Wadsworth W Duncan, Argiento Raffaele, Guindani Michele, Galloway-Pena Jessica, Shelburne Samuel A, Vannucci Marina
Department of Statistics, Rice University, Houston, TX, USA.
ESOMAS Department, University of Torino and Collegio Carlo Alberto, Torino, Italy.
BMC Bioinformatics. 2017 Feb 8;18(1):94. doi: 10.1186/s12859-017-1516-0.
The Human Microbiome has been variously associated with the immune-regulatory mechanisms involved in the prevention or development of many non-infectious human diseases such as autoimmunity, allergy and cancer. Integrative approaches which aim at associating the composition of the human microbiome with other available information, such as clinical covariates and environmental predictors, are paramount to develop a more complete understanding of the role of microbiome in disease development.
In this manuscript, we propose a Bayesian Dirichlet-Multinomial regression model which uses spike-and-slab priors for the selection of significant associations between a set of available covariates and taxa from a microbiome abundance table. The approach allows straightforward incorporation of the covariates through a log-linear regression parametrization of the parameters of the Dirichlet-Multinomial likelihood. Inference is conducted through a Markov Chain Monte Carlo algorithm, and selection of the significant covariates is based upon the assessment of posterior probabilities of inclusions and the thresholding of the Bayesian false discovery rate.
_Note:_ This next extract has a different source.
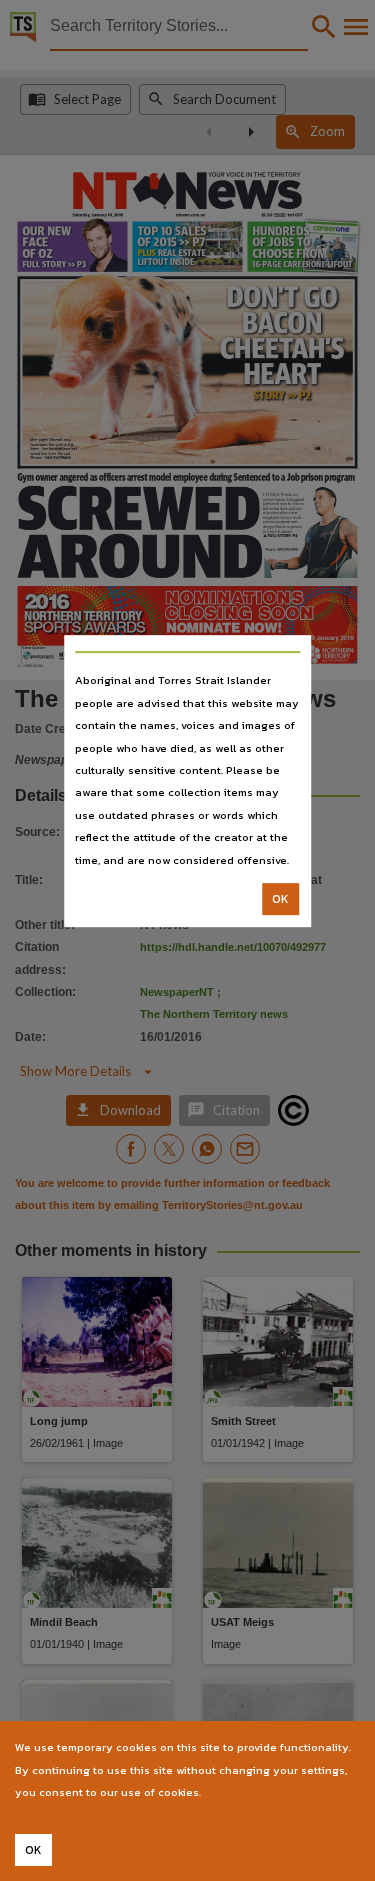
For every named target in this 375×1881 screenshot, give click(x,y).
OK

We design a simulation study to evaluate the performance of the proposed method, and then apply our model on a publicly available dataset obtained from the Human Microbiome Project which associates taxa abundances with KEGG orthology pathways. The method is implemented in specifically developed R code, which has been made publicly available.
Our method compares favorably in simulations to several recently proposed approaches for similarly structured data, in terms of increased accuracy and reduced false positive as well as false negative rates. In the application to the data from the Human Microbiome Project, a close evaluation of the biological significance of our findings confirms existing associations in the literature.
人类微生物组与多种免疫调节机制存在不同程度的关联,这些机制参与了许多非感染性人类疾病的预防或发展,如自身免疫性疾病、过敏和癌症。旨在将人类微生物组的组成与其他可用信息(如临床协变量和环境预测因子)相关联的综合方法,对于更全面地理解微生物组在疾病发展中的作用至关重要。
在本论文中,我们提出了一种贝叶斯狄利克雷 - 多项回归模型,该模型使用尖劈 - 平板先验来选择一组可用协变量与微生物组丰度表中的分类群之间的显著关联。该方法通过狄利克雷 - 多项似然参数的对数线性回归参数化,允许直接纳入协变量。通过马尔可夫链蒙特卡罗算法进行推断,显著协变量的选择基于对包含后验概率的评估以及贝叶斯错误发现率的阈值化。我们设计了一个模拟研究来评估所提出方法的性能,然后将我们的模型应用于从人类微生物组计划获得的公开可用数据集,该数据集将分类群丰度与KEGG直系同源途径相关联。该方法是用专门开发的R代码实现的,并且已公开提供。
在模拟中,我们的方法与最近针对类似结构数据提出的几种方法相比,在提高准确性、降低假阳性和假阴性率方面表现出色。在应用于人类微生物组计划的数据时,对我们研究结果的生物学意义进行仔细评估证实了文献中现有的关联。